The Department of Geological and Environmental Sciences salvaged a forgotten recreational vehicle and gave it new life—as a laboratory on wheels for elementary school children.
Dubbed the Geobago, the finalized vehicle premiered at the App State homecoming parade. Since then, the Geobago has visited with students at Cove Creek School and 200 geoscience professionals at the Carolina Geological Society’s 79th annual meeting.
On Nov. 3, the vehicle traveled to the North Carolina Fossil Club’s annual fossil fair in Raleigh, North Carolina, for its first large event outside of Watauga County.
Marta Toran, the K-12 Outreach Coordinator for the Department of Geological and Environmental Sciences, discovered the vehicle in the State Farm parking lot last spring. She said it had sat dormant for nearly a decade.
The Department of Chemistry and Fermentation Sciences previously attempted to transform it into a lab for chemical analysis on vineyards, but the project never came to fruition.
Toran saw potential for the RV to solve issues of educational accessibility.
“We have a lot of school groups that come to campus, but there are some that are limited,” Toran said. “They don’t have the money to bring their class to campus, or they have a class that is too big.”
Toran reached out to Andrew Heckert, director of the McKinney Geology Teaching Museum and professor of paleontology, and proposed that the department purchase the unit to improve its outreach. Work began on the Geobago with additional support from the College of Arts and Sciences, Vulcan Materials Company and College Access Partnerships.
The Environmental Protection Agency selected the Geobago project for a 2018 Environmental Education Grant. On Oct. 1, the EPA granted App State $62,001 to actively use the converted RV. The grant program provides financial backing for projects that “design, demonstrate or disseminate environmental education practices, methods or techniques,” according to an EPA news release.
Toran said Complete RV of Denver, North Carolina, renovated the water-damaged RV, removing the majority of the internal structure. She described it as a “flexible” space. There is open seating, a countertop area for microscopes and displays, outlets for computers, and plenty of space for energetic students.

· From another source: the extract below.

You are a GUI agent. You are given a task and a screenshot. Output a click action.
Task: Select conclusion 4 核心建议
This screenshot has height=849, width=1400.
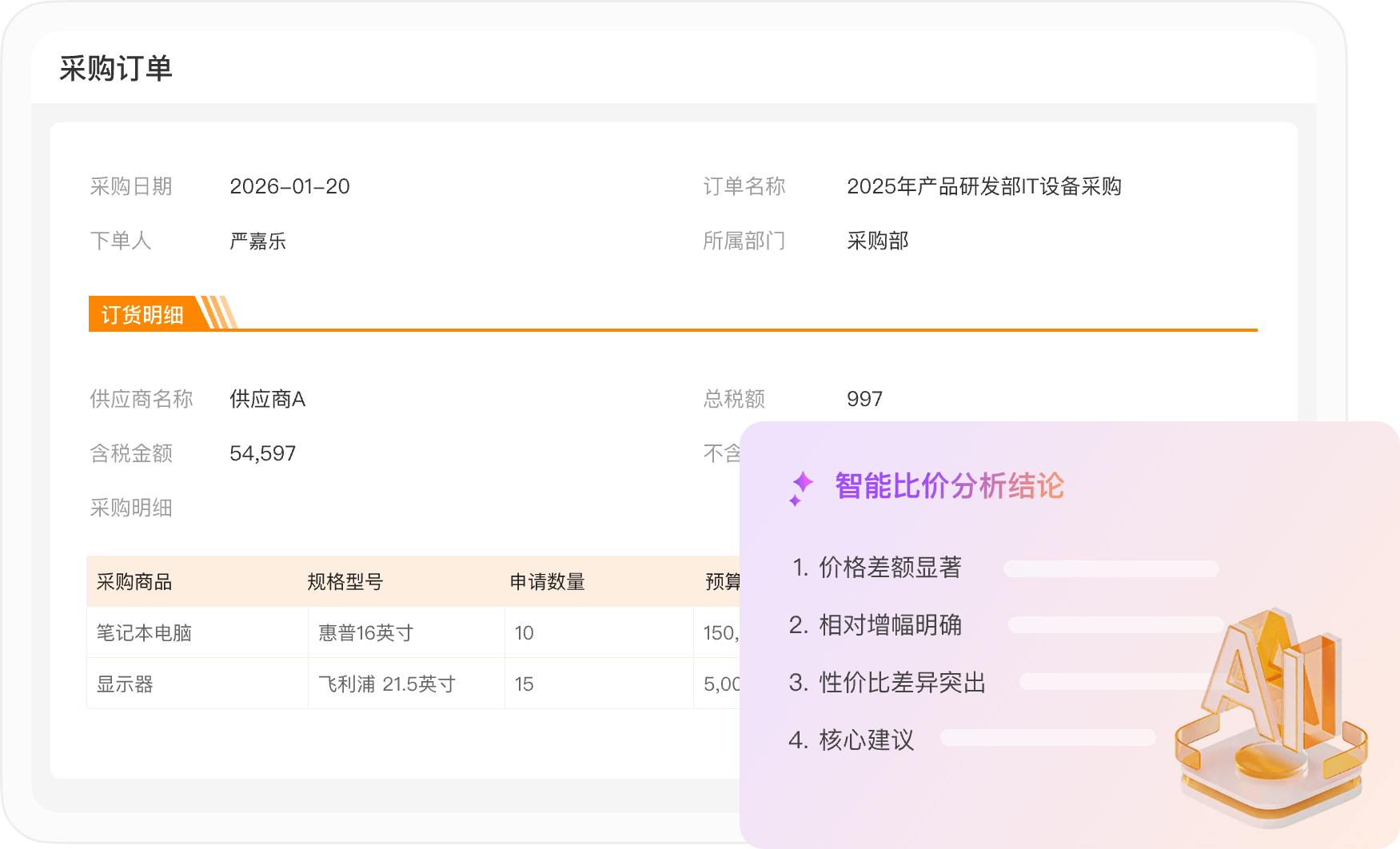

Heckert said the Geobago can hold four people while in transport. He and Toran, along with undergraduate students, plan to travel to elementary schools to pique students’ interest in the earth sciences through hands-on activities and lessons.
“It’s amazing to me how few elementary school children have ever looked down a microscope at anything,” Heckert said. “We’ve got kids looking at these things that their teachers may not always have expertise in.”
Vulcan Materials Company, the crushed stone producer that operates a quarry off of N.C. Highway 105, became involved with the project to boost awareness of the importance of natural resources. The company has had a close relationship with the Department of Geological and Environmental Sciences for many years.
“We love getting involved with education of all ages. If you can get students excited about this industry, then we hopefully will be able to attract a workforce later on,” Denise Hallett, manager of government and community relations, said.
Vulcan Materials Company worked with Toran this summer to create a workshop for fourth grade teachers, providing them with lesson plans, hands-on activities and training on earth and environmental sciences.
The department intends to continue its outreach at schools and museums, educating the community on regional science and water issues.
“With this being mobile now, this just doesn’t have to stay in Boone. We can take Boone to the world,” Hallett said.